9 Discussion The Discussion section reviews, interprets, and evaluates the results of the study using no statistics. Discussion sections typically begin by listing the hypotheses and then stating if the results supported or contradicted the hypotheses. Next, writers usually discuss similarities and differences between the current findings and findings of previous research. Any weaknesses of the current study are also reviewed and suggestions are made on improving the research design. Finally, a discussion section usually ends with the writer providing directions for future research.

10 Reference Section The last important section of an article is the list of references. In alphabetical order.

11 Dissecting a Research Article I.Research Questions/ Purpose of the Article II.Hypothesis III.Variables A.Independent Variable B.Dependent Variable IV.Methodology A.Who Participated? B.What did they do? V.Major Findings VI.Weaknesses of the Reserach

12 I. Research Question(s)/ Purpose of Article Every article has a purpose or a main research question to guide it. Sometimes this is formally stated while other times the reader must glean this information. You can find this information in the article's Introduction and, sometimes, the abstract.

13 II. Hypothesis You can usually find the hypothesis (or hypotheses) in the introduction and, sometimes, the abstract. Sometimes the hypothesis is formally stated; other times it is phrased as "We believe such and such will happen" or "We think this will happen".

14 III. Variables The answers to finding both the independent and dependent variables is usually found in the introduction and method sections (and sometimes the abstract).

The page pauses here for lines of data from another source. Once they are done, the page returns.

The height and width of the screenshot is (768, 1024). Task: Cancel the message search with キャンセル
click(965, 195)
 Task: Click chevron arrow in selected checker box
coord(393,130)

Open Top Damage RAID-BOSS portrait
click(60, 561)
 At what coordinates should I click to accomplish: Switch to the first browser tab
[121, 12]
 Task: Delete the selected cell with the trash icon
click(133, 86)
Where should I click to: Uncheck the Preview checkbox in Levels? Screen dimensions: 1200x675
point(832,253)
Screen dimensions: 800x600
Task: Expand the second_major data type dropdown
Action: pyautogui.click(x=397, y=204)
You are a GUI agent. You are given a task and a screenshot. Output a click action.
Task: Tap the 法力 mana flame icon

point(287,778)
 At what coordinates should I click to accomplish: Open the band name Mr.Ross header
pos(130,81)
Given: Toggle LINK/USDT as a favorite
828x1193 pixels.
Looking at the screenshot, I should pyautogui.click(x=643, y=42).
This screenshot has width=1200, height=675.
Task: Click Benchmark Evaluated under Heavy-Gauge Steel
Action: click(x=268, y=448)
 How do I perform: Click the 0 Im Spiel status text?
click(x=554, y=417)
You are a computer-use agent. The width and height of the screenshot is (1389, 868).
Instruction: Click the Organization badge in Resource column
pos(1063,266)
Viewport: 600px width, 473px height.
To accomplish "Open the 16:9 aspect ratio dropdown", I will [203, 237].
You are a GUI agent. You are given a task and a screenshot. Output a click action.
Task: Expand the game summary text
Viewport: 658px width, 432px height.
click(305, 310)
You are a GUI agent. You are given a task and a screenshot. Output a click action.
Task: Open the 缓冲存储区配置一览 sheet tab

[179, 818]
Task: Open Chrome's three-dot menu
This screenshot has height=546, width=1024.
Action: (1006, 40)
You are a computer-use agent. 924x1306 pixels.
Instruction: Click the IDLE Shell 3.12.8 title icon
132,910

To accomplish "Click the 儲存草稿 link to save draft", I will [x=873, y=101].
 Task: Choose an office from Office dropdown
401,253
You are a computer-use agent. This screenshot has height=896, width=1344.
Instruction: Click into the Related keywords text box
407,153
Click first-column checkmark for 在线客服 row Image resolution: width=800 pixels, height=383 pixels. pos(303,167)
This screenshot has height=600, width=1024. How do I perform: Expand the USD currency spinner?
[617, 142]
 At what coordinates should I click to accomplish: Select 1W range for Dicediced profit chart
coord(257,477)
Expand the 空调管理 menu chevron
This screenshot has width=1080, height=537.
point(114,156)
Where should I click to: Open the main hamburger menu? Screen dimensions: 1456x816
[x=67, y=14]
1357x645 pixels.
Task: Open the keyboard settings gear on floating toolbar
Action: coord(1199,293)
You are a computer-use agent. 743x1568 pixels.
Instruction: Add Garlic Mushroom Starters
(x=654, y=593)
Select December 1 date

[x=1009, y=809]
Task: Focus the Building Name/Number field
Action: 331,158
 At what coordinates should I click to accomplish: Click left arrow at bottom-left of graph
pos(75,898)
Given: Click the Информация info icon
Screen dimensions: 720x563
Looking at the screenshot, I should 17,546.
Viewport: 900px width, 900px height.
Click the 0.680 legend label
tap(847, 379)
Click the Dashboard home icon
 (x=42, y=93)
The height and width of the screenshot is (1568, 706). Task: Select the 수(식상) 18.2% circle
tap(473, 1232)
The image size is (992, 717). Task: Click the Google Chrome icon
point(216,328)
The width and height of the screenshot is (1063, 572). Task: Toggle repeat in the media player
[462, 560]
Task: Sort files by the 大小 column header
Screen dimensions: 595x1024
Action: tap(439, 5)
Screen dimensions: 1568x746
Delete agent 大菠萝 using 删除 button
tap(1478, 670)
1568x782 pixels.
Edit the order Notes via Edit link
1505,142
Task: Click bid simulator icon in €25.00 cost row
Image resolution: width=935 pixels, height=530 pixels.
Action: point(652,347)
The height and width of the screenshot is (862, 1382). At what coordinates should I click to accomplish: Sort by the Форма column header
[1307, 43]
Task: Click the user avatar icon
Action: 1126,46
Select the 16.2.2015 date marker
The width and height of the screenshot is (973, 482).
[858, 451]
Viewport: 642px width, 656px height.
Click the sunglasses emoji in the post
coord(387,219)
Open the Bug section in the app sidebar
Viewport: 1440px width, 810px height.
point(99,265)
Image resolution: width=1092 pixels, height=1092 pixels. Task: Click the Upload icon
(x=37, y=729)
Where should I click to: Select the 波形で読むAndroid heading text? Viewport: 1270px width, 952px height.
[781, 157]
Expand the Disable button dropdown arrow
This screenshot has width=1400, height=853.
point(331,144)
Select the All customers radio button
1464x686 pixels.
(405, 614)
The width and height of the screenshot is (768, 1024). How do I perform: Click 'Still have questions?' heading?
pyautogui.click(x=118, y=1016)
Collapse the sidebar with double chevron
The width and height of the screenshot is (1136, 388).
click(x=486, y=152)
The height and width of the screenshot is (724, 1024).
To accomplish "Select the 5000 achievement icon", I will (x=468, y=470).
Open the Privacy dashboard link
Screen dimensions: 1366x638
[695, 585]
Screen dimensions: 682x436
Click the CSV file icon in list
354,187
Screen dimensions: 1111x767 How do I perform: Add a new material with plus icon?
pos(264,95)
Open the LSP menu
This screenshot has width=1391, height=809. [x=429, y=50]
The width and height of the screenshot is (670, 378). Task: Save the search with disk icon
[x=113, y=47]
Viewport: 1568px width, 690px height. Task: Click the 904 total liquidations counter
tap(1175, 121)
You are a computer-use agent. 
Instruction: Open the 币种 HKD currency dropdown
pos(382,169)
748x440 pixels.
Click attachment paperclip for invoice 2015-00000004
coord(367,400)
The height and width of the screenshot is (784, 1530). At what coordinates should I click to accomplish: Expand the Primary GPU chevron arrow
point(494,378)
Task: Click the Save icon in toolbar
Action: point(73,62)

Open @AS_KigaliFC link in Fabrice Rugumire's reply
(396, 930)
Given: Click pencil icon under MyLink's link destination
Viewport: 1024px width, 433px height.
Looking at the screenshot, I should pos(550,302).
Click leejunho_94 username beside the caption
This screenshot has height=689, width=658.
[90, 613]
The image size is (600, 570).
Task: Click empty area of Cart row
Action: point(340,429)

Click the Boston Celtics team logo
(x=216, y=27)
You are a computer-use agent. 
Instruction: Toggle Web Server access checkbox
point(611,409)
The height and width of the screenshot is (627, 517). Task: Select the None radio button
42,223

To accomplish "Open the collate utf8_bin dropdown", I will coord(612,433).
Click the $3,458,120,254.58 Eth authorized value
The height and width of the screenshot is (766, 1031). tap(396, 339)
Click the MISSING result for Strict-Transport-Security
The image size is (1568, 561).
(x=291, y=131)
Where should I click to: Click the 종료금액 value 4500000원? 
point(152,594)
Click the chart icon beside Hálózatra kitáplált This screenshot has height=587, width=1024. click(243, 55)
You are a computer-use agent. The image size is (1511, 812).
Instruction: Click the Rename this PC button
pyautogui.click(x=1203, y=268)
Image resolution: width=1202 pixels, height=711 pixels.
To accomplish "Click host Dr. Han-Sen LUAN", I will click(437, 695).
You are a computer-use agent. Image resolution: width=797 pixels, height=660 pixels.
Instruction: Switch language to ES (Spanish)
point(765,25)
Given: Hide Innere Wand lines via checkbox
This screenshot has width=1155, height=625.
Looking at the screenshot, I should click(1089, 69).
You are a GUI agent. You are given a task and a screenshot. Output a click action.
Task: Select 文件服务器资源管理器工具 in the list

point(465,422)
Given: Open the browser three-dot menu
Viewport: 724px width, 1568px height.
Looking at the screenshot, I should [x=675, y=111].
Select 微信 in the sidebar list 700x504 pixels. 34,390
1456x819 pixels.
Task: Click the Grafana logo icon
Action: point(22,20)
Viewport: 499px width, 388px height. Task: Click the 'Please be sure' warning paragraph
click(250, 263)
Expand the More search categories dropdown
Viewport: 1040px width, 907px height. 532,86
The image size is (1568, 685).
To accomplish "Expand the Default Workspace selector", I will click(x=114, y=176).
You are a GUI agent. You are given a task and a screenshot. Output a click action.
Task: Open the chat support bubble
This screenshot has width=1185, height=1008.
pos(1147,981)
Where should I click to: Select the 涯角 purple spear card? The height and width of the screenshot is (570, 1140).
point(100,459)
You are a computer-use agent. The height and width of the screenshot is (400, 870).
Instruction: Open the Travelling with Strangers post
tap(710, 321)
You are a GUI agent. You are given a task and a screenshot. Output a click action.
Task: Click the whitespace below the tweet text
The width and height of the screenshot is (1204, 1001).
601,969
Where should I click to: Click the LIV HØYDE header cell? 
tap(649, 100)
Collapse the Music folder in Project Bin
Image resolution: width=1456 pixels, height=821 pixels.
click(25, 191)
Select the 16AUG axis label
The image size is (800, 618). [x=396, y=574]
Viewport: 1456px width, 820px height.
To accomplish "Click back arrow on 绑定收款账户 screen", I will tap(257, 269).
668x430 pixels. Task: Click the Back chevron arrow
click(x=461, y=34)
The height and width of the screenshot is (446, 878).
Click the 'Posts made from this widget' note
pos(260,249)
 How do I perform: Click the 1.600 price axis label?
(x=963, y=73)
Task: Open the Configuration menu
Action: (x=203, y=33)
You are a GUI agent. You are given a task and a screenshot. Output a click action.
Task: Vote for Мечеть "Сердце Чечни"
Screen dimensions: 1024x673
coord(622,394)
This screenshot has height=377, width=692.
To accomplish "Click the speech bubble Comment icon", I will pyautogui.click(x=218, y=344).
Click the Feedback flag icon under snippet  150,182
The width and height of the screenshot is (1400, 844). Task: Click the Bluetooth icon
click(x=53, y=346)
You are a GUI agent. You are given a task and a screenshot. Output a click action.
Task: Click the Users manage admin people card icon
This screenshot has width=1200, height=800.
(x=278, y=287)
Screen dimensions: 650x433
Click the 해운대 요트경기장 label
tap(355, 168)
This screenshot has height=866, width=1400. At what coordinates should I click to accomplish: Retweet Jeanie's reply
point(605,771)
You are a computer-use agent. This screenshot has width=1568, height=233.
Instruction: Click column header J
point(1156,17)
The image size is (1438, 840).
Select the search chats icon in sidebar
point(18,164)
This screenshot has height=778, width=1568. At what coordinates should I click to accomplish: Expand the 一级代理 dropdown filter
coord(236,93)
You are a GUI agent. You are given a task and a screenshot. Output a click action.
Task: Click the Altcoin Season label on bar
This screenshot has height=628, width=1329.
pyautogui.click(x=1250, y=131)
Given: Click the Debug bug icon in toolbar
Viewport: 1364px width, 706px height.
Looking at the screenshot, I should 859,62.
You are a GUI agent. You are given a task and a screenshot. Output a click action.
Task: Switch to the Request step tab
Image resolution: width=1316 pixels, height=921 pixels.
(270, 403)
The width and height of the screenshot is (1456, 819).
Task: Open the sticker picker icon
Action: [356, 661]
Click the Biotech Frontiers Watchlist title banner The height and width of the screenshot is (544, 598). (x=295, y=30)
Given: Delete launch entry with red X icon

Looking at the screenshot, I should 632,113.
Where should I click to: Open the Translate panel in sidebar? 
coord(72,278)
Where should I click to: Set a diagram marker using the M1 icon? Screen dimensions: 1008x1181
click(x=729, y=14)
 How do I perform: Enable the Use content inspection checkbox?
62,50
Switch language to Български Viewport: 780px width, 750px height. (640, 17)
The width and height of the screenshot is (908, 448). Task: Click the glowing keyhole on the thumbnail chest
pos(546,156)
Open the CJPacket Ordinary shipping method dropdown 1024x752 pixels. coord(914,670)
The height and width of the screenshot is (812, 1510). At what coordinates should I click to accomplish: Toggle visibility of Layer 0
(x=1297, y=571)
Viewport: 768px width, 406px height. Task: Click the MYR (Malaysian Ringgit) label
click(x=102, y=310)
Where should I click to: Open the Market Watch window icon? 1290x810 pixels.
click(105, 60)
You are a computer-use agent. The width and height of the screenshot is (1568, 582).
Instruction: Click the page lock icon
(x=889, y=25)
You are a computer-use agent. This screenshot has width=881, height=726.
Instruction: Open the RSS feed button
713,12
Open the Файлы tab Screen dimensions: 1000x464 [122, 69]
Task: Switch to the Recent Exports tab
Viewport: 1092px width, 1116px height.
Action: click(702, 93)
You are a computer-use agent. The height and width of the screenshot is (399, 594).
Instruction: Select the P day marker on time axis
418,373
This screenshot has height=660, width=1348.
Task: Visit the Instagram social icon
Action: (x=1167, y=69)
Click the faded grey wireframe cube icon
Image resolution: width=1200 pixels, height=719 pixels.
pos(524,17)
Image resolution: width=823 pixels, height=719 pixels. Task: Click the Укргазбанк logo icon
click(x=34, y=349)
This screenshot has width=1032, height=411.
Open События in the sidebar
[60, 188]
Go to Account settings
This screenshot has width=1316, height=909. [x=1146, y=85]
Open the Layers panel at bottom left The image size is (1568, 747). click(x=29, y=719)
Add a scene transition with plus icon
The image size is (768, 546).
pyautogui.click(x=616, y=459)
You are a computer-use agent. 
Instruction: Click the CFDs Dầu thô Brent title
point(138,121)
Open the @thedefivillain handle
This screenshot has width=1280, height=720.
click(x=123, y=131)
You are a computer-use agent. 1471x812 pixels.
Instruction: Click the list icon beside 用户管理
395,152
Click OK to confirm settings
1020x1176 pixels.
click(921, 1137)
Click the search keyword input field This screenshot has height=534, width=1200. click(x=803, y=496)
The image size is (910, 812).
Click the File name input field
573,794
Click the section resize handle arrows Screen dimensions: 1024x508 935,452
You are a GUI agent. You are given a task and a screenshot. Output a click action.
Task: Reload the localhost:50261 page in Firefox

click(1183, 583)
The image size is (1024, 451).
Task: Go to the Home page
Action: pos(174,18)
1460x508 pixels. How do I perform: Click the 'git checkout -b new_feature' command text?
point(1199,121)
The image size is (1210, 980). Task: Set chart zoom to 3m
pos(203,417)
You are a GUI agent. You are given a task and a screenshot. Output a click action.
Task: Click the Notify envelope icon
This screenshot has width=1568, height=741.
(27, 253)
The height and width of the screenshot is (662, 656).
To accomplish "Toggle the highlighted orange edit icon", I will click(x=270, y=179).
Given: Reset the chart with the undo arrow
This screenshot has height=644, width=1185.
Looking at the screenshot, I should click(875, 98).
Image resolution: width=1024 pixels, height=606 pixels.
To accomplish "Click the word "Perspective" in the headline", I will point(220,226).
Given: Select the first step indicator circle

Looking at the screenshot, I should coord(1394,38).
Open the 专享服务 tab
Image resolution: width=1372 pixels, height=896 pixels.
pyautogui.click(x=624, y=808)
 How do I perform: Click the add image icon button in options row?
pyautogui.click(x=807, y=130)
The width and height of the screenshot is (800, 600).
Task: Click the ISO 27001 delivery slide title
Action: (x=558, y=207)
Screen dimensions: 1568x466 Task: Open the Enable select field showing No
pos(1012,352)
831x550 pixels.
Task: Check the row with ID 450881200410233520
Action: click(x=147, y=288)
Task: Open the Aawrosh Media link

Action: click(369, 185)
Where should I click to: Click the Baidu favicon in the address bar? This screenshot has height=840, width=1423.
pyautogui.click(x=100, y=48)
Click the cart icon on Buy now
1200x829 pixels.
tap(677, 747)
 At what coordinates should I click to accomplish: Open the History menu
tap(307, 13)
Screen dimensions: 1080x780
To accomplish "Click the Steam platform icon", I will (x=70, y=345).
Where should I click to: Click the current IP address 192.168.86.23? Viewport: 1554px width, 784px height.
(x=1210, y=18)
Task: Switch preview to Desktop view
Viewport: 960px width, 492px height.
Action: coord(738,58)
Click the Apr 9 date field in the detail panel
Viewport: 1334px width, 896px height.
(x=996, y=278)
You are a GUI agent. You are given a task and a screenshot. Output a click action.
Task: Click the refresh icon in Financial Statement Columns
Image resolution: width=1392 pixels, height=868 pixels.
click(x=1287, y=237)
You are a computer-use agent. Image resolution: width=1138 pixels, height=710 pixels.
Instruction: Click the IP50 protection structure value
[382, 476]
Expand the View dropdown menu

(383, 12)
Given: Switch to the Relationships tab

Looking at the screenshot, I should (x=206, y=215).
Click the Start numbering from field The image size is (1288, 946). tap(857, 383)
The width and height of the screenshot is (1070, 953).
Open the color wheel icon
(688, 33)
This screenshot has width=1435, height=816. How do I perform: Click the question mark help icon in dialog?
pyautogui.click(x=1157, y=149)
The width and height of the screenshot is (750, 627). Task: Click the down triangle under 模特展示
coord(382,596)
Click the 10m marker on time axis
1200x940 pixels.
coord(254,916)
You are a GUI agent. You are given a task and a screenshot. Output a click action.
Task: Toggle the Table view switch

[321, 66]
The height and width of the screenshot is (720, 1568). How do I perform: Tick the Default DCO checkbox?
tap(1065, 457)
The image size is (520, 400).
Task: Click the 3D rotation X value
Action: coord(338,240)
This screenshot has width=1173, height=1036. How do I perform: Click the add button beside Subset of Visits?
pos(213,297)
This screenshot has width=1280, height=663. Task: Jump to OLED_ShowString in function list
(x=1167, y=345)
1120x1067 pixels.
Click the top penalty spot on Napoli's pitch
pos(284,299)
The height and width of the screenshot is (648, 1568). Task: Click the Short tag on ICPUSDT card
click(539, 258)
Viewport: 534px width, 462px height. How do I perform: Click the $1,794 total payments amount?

You can also figure out these variables from the hypothesis. It is usually best to first figure out the main variables or constructs of the study, and then choose which one is the IV and which one is the DV.

15 IV. Method For this part of the outline, you want to read through the Method section to see who participated in the study and what did they have to do. Under part (A) who participated section, you'll want to briefly state who did the study. Children? Ages? Gender? Parents? etc. Under part (B) you want to describe what the participants were instructed to do.

16 V. Major Findings Did the results of the experiment support their hypothesis? What were the major findings of the article? What happened?

17 Weaknesses of the Article This will usually be found in the discussion section. Also, as a keen observer you should be able to come up with some on your own.